There is at least one person besides myself who will know what this picture is of. When we lived at 3525 SE Belmont, Kaitlin Gaffney and I were horrified to find that a rag that had been thrown down the laundry chute into the basement was growing long 3-4 inch long tendrils towards the small jaundiced window above the dryer. But then we let it grow bigger and took this picture to capture the freakish mold that Portland winters help cultivate. In my current San Francisco apartment, however, there have been recent mold sightings to give this furry little pile a run for its money. Our bathroom ceiling has been home to a constellation of malignant mold, stymied only by Erin and Susan's honorable attempts to bleach it out of existence. I am half-heartedly capturing these wild oscillations of mold/no-mold/mold with my camera.

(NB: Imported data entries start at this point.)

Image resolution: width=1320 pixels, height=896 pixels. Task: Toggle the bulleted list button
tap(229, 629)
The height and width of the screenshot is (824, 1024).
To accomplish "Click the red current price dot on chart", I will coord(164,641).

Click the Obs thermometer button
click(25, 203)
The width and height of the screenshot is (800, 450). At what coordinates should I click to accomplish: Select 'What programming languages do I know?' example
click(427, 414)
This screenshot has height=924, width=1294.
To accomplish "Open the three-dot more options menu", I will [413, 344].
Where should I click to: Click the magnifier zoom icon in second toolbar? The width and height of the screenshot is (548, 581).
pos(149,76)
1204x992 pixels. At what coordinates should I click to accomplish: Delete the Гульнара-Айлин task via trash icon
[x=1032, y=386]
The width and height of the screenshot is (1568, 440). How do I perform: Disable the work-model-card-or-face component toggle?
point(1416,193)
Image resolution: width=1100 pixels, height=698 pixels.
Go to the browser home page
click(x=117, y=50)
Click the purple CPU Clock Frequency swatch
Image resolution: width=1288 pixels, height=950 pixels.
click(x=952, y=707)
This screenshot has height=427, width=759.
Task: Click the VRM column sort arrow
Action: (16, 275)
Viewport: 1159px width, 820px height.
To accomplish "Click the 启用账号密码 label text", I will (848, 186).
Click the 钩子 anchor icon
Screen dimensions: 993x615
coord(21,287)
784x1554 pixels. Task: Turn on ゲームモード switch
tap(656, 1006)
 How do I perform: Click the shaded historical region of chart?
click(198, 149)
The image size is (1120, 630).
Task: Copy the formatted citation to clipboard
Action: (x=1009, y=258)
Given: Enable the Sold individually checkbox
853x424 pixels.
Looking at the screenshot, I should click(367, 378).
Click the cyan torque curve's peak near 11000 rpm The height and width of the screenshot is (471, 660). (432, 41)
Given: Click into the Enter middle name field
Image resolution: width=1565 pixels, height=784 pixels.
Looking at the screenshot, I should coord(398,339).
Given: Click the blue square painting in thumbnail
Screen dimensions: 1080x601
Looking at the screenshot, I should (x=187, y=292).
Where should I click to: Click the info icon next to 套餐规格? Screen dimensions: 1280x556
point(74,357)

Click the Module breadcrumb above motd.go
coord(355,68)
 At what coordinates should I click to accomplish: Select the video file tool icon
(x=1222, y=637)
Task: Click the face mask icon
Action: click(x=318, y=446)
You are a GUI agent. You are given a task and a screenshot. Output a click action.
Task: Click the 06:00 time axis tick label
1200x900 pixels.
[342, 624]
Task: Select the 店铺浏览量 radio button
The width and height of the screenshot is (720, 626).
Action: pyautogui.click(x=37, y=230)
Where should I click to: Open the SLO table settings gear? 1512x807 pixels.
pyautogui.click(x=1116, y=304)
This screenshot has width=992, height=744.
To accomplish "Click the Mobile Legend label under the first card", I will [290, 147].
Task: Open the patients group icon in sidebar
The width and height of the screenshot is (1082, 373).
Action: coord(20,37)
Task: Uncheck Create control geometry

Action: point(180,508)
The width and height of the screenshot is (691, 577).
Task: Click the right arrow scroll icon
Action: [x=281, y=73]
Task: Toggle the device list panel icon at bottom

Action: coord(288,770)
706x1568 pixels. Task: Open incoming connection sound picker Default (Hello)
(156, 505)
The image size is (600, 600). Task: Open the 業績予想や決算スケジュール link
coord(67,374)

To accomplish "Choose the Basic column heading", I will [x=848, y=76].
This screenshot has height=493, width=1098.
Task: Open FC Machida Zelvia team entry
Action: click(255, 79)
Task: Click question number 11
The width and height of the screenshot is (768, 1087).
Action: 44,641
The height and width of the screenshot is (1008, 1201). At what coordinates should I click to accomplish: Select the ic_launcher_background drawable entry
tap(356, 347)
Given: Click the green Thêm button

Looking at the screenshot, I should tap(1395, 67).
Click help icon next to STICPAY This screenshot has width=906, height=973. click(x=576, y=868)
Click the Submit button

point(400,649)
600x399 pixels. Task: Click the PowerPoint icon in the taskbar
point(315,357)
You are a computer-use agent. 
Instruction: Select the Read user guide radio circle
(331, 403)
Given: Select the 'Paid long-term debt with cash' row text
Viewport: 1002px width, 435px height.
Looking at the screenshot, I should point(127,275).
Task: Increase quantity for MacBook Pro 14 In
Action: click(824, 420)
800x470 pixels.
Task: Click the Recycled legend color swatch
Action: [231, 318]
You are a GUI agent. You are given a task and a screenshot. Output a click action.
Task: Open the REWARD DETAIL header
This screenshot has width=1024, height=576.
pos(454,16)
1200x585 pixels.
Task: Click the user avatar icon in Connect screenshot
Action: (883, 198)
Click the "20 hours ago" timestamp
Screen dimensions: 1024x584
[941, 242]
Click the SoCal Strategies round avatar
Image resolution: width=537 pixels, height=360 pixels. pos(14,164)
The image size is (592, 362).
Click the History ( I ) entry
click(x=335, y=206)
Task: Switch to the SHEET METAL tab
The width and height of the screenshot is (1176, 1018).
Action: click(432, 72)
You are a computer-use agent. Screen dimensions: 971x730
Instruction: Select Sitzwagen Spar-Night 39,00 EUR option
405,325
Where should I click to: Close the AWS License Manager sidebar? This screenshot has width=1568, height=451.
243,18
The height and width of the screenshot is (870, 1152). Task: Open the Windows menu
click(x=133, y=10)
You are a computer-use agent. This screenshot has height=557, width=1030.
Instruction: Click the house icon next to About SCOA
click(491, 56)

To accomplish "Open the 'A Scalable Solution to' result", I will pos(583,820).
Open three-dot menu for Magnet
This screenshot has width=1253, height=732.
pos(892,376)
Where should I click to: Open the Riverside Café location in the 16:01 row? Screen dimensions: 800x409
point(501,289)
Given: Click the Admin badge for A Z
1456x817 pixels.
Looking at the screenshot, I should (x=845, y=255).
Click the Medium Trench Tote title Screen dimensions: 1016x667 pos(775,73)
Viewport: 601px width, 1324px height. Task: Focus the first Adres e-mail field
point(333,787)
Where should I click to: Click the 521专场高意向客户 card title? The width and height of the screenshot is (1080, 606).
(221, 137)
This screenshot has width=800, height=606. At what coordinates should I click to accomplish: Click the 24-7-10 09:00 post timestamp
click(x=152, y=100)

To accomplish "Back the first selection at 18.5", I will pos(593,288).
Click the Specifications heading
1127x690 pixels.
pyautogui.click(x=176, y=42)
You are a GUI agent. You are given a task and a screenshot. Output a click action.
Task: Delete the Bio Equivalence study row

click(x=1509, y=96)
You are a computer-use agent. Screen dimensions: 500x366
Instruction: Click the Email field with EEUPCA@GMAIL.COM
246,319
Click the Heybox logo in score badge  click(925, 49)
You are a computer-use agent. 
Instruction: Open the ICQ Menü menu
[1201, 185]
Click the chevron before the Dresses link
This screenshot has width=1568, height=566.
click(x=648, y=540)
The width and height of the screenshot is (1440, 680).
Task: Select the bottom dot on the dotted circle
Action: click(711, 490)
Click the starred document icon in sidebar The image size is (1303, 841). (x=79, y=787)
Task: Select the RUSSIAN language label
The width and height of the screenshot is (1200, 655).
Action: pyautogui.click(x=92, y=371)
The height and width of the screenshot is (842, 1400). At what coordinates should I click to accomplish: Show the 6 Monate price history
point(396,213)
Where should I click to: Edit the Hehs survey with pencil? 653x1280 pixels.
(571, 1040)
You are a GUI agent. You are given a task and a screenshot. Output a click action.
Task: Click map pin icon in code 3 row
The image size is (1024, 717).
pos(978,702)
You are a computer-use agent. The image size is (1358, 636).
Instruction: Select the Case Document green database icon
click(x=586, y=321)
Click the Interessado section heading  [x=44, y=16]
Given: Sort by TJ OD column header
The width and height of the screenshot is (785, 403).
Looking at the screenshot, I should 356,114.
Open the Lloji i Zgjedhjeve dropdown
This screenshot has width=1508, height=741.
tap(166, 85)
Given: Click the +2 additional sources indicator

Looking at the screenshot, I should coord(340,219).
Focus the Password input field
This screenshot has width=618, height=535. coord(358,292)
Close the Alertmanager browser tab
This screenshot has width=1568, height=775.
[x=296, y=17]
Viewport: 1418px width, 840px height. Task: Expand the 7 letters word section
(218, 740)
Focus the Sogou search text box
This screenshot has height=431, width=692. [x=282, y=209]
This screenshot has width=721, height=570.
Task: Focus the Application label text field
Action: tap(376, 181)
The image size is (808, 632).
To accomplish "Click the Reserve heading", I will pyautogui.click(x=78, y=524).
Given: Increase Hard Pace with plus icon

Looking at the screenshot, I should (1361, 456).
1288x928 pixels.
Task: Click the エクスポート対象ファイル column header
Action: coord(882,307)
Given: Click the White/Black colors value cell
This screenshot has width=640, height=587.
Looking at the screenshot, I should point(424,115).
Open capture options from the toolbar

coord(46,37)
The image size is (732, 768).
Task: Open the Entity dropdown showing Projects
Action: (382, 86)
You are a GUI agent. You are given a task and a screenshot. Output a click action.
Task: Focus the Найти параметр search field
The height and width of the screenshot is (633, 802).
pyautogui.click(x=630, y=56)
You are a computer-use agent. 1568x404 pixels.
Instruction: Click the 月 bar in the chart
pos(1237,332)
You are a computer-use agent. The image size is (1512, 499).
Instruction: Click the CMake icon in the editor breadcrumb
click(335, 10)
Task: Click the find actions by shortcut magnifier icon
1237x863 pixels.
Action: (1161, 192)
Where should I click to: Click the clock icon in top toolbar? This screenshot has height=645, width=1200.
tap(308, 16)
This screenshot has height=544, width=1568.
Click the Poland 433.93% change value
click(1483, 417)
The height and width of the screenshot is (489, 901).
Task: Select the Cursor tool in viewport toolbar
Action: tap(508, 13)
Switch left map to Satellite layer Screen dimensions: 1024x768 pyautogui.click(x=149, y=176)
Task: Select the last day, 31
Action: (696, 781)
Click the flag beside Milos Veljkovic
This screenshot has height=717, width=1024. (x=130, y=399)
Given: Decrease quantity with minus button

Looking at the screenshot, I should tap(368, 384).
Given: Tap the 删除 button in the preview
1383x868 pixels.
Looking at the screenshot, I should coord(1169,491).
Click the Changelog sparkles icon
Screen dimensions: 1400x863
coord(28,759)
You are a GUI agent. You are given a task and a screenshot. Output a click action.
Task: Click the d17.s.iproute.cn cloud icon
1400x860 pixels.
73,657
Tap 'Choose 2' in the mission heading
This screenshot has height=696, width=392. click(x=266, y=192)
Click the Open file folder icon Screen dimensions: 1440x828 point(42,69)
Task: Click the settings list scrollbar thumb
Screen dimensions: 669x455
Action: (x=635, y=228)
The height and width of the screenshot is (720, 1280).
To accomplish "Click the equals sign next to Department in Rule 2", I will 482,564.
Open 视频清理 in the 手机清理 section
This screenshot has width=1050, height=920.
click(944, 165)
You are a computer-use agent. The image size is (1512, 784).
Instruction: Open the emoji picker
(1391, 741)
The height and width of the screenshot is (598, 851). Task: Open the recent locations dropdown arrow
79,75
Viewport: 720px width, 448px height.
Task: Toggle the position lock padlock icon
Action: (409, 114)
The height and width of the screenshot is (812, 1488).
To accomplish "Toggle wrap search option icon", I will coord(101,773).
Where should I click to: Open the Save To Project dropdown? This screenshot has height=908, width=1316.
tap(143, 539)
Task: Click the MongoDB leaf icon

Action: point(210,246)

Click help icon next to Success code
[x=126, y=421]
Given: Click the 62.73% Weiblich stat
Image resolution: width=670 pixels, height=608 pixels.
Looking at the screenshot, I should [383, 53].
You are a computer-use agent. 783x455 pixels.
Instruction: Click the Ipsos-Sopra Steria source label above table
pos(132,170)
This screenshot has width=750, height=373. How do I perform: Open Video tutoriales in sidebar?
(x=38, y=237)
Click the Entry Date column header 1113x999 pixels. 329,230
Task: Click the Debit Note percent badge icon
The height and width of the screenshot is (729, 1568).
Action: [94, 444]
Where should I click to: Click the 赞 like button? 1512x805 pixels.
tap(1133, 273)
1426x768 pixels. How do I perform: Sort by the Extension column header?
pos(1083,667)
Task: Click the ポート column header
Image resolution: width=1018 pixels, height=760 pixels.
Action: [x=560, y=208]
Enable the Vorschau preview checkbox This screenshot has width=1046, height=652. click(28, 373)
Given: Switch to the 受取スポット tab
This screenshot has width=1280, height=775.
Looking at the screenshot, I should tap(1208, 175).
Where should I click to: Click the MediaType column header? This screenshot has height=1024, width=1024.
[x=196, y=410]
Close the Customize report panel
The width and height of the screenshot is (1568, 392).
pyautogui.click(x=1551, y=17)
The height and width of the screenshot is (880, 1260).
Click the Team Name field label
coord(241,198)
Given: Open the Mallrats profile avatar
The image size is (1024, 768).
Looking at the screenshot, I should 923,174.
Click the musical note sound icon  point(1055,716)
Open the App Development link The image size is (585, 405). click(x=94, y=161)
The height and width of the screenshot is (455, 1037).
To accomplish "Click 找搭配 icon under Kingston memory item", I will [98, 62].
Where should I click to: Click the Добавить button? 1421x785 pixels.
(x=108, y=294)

I'm really interested in these moments where the domestic meets the organic-- stains, rips, residue of all sorts. In Queer Theory yesterday we talked briefly about how when we don't talk about things, we at some point become successful in erasing their memory. This is interesting to think about, especially in the urban landscape where a huge disparity exists between the people, families, buildings and neighborhoods that get attention and those that do not. I think that the intentional investigation of any sort of silence, divorced from any association with sexuality, is an inherently queer conversation. James confirmed this last week in our meeting when he looked at the towel I refabricated (see posting from last week) and said it was the queerest thing I had ever made. I thought about it over the weekend and decided that what he was saying was essentially this: queer art begins a conversation about how usefulness dictates value by questioning the scale of how value is measured, of objects, ideas, histories and people.

hey, baby.

A good friend from high school, Elizabeth Sholtys, popped one out of the oven a couple days ago and El Facebook has been TEEMING with pictures of this new small female bundle named Ariana. It would be embarrassing if she wasn't so shockingly good-looking. There was a while when I was exclusively collecting pictures of babies because I thought they were so funny-- here are just a few from my own generation.

Monday, March 2, 2009

more & more

The company just keeps getting bigger... here's a picture before I dash off to class.

Sunday, March 1, 2009


Started a new drawing today, jamming out to Otis Redding. At the monster drawing rally I only drew the silhouettes of a school portrait because I knew I wouldn't have enough time to draw the actual image in less than an hour. But then I kind of like just drawing the space around them-- it seemed like a reference to shared time and spaces and history. So what was at first a strategy of cutting corners gave birth to a new investigation which I plan to exhaust. It is raining and cold in San Francisco, which seems like such a waste of California.